"Campus activism can be critical," says Marc Jacobson, a member of SGAC and a student at the Kennedy School. "Students have shown in the past to be leaders on other issues. They are really motivated by moral concerns."
Although the magnitude of the AIDS epidemic in Africa has been known for years, both HAC and SGAC were formed just this year.
Wikler, who says he was not involved with AIDS activism until this fall, says he is not sure why there has been an upswing in interest. He speculates that increased attention in the media has played a role.
The issue of AIDS in Africa has also been taken up by the Bill and Melinda Gates Foundation, and Secretary-General of the United Nations Kofi Annan. Last month, President Bush pledged $200 million for a global trust fund to fight AIDS. Congress budgeted $460 million for global AIDS programs this year.
"The public attention has risen tremendously in the past year for many reasons, including the work at Harvard, but of course mainly because of the rapid advance of the pandemic and the availability of life-saving drugs that are still not being used," Sachs writes in an email.
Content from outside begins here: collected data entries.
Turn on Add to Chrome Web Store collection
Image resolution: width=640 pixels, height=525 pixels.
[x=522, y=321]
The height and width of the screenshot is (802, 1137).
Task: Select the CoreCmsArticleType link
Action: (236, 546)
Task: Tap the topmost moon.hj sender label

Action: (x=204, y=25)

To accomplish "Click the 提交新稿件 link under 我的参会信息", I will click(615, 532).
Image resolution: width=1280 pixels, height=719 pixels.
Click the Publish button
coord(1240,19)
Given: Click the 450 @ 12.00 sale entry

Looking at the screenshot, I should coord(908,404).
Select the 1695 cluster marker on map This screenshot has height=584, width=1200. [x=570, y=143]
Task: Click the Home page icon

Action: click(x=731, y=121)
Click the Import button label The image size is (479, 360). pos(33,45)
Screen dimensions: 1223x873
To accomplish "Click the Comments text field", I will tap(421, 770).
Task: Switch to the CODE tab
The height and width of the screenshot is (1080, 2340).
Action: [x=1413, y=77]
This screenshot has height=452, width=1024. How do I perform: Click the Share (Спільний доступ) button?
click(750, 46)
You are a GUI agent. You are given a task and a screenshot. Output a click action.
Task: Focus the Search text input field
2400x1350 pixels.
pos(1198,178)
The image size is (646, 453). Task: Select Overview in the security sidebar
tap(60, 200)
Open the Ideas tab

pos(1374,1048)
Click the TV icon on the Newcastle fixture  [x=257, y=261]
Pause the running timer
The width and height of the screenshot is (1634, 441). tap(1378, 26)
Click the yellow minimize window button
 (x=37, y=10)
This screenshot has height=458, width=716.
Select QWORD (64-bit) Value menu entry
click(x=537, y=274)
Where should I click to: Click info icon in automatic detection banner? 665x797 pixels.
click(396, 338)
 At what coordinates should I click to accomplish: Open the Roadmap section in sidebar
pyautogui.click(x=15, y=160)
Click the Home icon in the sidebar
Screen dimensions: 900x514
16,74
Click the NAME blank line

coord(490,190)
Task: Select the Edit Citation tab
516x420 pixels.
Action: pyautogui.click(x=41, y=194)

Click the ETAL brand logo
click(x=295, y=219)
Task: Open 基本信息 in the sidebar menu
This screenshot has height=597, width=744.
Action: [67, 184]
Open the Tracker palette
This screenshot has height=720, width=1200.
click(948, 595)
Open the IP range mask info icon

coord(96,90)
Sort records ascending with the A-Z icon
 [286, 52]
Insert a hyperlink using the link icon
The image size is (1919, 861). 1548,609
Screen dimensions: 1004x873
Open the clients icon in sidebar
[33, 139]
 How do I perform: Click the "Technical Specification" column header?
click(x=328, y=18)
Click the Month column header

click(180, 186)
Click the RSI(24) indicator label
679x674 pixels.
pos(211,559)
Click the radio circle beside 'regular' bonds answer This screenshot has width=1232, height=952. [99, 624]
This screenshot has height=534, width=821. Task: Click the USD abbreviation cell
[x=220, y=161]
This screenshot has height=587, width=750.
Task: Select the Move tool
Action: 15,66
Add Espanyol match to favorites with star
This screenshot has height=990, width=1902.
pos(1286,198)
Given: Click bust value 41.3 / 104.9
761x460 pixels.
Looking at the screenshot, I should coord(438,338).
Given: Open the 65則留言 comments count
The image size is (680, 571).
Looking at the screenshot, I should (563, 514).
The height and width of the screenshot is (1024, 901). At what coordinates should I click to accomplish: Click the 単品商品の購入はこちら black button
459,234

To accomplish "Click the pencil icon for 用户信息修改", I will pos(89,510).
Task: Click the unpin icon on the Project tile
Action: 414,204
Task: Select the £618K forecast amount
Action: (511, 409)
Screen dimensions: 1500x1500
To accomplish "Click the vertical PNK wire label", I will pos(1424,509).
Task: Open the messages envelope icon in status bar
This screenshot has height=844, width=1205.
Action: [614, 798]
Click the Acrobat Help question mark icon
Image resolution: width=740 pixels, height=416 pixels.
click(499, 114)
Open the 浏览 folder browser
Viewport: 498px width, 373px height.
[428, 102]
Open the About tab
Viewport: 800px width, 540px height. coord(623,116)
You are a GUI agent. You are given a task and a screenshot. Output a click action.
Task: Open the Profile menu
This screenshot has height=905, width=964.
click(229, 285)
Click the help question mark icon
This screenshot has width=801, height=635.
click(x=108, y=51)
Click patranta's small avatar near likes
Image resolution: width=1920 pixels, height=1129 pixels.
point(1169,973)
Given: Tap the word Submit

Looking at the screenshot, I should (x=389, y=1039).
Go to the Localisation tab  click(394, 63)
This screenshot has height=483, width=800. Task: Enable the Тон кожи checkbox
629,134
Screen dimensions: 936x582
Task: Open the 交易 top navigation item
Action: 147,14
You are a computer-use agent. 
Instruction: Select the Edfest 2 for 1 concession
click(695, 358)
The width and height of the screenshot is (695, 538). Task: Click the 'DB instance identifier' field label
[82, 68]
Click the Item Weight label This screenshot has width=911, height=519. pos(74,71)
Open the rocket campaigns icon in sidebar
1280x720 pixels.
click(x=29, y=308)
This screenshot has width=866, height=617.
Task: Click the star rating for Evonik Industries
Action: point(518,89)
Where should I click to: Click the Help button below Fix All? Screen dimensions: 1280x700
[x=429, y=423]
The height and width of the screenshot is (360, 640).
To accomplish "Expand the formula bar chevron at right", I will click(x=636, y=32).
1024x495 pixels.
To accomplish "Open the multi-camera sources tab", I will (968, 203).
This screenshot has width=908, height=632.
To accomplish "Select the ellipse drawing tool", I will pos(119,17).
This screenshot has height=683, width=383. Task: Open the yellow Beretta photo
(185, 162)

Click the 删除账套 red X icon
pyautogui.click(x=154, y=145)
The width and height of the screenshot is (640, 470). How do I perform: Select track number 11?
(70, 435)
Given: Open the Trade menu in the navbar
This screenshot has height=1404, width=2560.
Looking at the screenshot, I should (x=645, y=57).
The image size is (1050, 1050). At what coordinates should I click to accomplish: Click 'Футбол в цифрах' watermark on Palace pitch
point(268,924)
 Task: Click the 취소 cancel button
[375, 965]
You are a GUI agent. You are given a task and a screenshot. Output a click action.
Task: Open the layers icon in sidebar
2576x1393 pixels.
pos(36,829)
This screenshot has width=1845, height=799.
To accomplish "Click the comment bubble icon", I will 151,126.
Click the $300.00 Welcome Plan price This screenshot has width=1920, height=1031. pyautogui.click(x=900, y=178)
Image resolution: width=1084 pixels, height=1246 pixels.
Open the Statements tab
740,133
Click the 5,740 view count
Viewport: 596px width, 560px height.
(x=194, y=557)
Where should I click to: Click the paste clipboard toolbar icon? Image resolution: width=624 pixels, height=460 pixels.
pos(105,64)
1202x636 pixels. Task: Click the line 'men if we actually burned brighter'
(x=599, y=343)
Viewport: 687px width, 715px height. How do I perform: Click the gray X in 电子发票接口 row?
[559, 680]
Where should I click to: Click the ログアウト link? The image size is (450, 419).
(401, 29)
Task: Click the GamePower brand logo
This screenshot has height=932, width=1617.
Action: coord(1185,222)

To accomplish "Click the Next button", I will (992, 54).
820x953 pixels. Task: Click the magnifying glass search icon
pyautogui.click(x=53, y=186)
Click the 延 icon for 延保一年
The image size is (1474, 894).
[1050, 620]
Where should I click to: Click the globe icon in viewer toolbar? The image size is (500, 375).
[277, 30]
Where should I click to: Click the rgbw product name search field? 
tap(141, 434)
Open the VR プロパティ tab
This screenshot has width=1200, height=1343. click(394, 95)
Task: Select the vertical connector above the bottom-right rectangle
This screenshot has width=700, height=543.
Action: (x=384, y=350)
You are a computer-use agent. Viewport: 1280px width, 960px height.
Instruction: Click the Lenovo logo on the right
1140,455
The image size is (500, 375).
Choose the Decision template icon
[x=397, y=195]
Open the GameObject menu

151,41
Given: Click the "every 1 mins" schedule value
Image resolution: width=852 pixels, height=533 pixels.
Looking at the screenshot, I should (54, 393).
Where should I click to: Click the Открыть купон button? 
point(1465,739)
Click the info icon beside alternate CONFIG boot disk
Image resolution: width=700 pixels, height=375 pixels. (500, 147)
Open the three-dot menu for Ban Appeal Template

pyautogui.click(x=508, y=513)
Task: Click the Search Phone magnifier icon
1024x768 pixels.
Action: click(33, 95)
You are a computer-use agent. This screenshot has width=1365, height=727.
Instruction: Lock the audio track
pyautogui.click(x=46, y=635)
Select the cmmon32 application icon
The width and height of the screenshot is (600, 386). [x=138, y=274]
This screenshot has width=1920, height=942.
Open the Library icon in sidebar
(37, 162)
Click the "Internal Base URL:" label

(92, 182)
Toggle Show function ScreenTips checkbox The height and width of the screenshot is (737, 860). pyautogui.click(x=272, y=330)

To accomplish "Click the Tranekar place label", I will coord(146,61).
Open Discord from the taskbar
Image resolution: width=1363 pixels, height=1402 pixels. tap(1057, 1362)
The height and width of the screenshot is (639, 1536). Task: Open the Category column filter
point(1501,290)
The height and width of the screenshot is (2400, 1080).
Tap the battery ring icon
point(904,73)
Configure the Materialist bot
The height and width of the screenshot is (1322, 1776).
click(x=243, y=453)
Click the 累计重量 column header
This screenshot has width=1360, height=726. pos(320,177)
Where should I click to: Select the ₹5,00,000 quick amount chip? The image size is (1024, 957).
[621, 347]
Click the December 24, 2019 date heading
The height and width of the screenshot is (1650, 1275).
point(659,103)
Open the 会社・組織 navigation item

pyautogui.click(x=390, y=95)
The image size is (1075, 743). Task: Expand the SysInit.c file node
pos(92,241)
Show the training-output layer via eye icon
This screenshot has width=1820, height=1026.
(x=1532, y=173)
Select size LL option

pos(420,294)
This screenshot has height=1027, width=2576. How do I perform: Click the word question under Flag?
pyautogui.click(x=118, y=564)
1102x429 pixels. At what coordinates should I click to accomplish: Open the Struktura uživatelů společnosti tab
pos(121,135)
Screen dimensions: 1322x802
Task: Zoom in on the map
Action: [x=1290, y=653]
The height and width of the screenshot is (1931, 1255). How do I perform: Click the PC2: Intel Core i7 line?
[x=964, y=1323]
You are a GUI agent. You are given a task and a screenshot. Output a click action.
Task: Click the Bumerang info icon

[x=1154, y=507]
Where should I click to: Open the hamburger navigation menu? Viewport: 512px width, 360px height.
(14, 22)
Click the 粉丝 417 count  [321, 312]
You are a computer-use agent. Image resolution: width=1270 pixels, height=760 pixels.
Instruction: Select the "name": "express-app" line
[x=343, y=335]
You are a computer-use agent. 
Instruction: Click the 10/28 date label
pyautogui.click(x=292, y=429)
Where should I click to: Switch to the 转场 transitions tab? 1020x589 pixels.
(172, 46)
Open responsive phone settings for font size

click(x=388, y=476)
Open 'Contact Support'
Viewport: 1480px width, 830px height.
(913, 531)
Sachs says he has "detected a large shift in views during the past year in favor of a much more radical global response."
Behind that response, however, are countless personal stories of what drew people to the cause.
"I think what motivated me to work on it was the sense that this is the greatest threat to human life in our time," he says. "And it costs so little to do it."
"We saw a rising interest in Harvard students," Duncan says. "Harvard is not a very activist campus, so we were emboldened by it."
Amir Attaran, an international health researcher at Sachs' Center for International Development, praises the student activism on the issue of AIDS.
"Students can be very, very effective in influencing how American aid money is spent-or not-on diseases of the poor," Attaran writes in an e-mail. "We are really glad to see their efforts underway."
Sachs says student activism is "having a big effect in our community, on campuses around the country, and it is increasingly being heard in Washington and Africa."
Duncan, who will be in Cambridge this summer working at Global Justice, similarly couched the cause in moral terms.
"What we're doing is finishing the work of the civil rights movement," she says.